By Mitu M. Prie
Format: Hard Cover, 30 cm x 24 cm x 33 cm, xliv + 209 Pages
Tag: Mitu M. Prie.
Papua region, Indonesia’s easternmost territory, is so far from the country’s capital — geographically, culturally and historically — that many people in cities of Indonesia have little understanding of what life is truly like on the faraway island. The everyday life portraits are those of a culture in search of identity. And of course a picture is worth a thousand words.
This could not apply more aptly than what was captured in Indonesia’s Papua region by myself as a communications consultant, archaeologist and amateur photographer. My photos take those who view them on a journey to witness the peoples of Papua and West Papua provinces interacting with other cultures while retaining their own.
I had the opportunity to live and work in both Jakarta and Papua during the last 10 years. The series of visual stories were compiled while working as a researcher and social activist in the region. Also, they were compiled while I was working on public health campaigns, and travelling to the highlands of Papua, crossing the deep and often choppy lake waters, plunging my feet onto the beaches and looking out to the Pacific – from town markets through the hills and mountains, and into the forests. My pictures are rich in human emotions, against a backdrop of the Papuan nature.
The photos in this book are displayed as three “story lines” with short introductions at each beginning. The first story narrates the profile and daily activities of the Papuans. This includes glimpses of village and city dichotomy which has provided with much food for thought. The second story is about the strength of the Papuan women, which is very impressive. The third story is, of course about the beauty of the Papuan landscapes, which lead us to think of a paradise.
My book of collected photos from Papua reflects what “I’m looking at Papua through the eyes of love”. And that was my aim to break through with the photographs that I took, which are collected in the book, Ini Tong Pu Hidup (This Is the Life We Live). The photos and stories told were of the average Papuan men, women and children. They serve as a personal commentary on the area and the injustices its people face, as development based on natural resource exploitation continues.
“I want people to support, to love and to know, so that the gap [of knowledge] will be narrowed. And the stories that come from Papua are not only from irresponsible parties. Many of us here have an unkind tendency [toward Papuans] because we don’t know them.”

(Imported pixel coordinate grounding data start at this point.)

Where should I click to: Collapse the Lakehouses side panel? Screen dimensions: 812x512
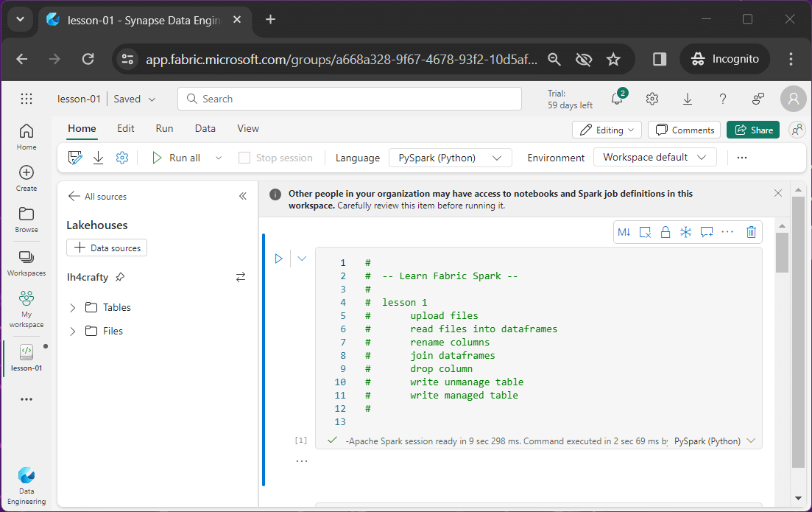click(x=242, y=196)
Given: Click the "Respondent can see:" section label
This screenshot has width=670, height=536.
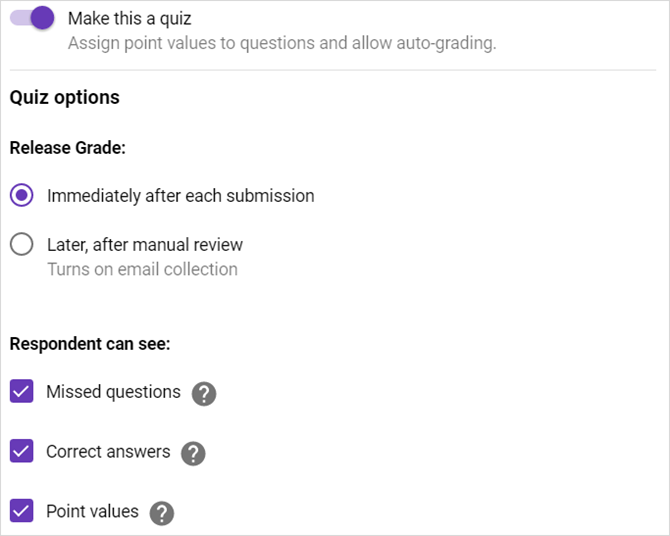Looking at the screenshot, I should (90, 344).
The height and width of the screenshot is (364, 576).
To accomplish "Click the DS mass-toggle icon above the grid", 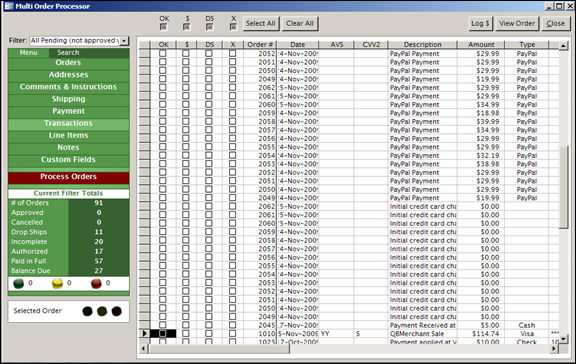I will [209, 27].
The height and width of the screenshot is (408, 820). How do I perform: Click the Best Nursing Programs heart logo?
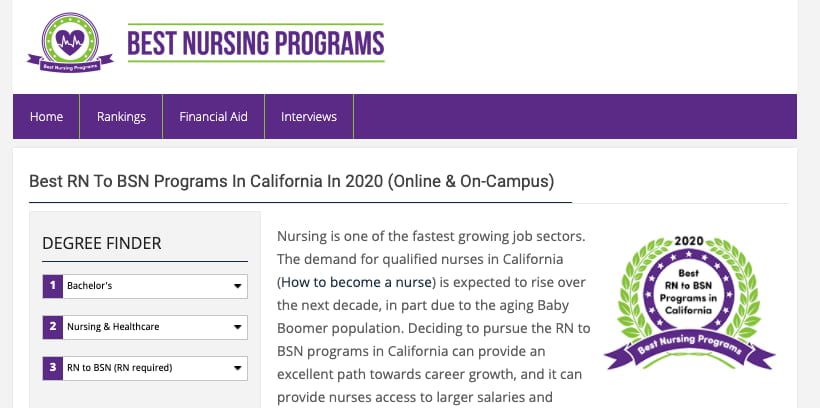[x=70, y=42]
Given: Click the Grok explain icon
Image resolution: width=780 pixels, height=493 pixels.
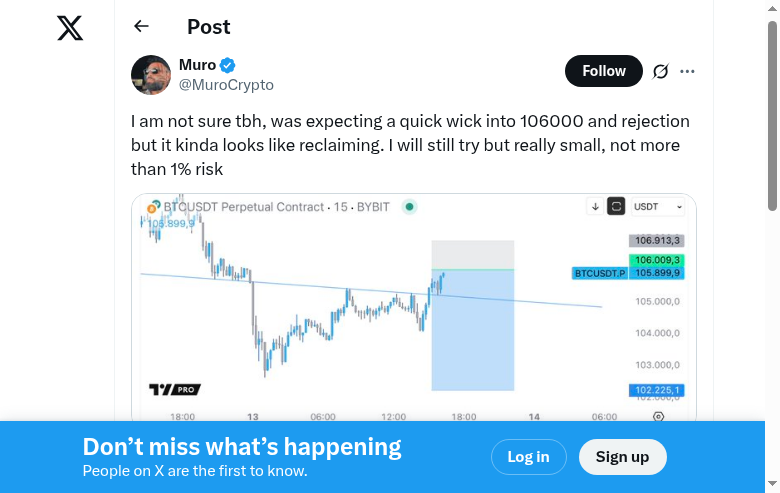Looking at the screenshot, I should click(660, 71).
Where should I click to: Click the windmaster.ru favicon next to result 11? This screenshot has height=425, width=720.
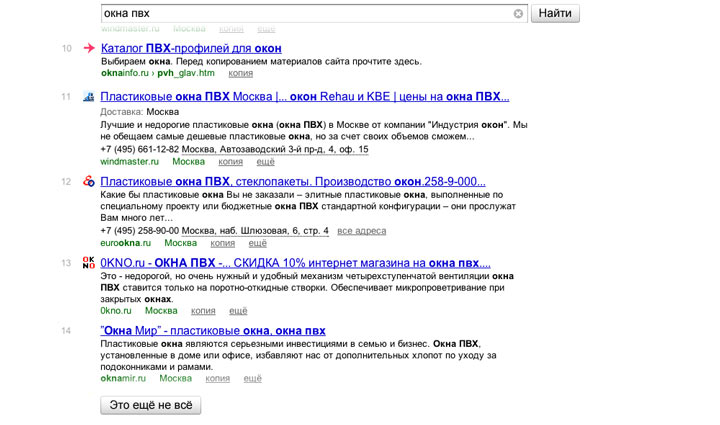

My book includes forewords from academics. There is a detailed history of Papua by a lecturer in the school of anthropology at Cendrawasih University in Papua. It provides an interesting read about Papua, from the geographical information of the island.
I am grateful that I have been in touch with Papuan friends and their environment. However, the pictures speak for themselves. If you don’t know it, you can’t love it, so goes an old proverb. I travelled to get to know the Papuans and my love was shown through the pictures that I took. This book can be a tool for people to get to know the many faces of the Papuan people and their life honestly. And one made to broaden Indonesia’s and the world’s knowledge, love and support of Papua.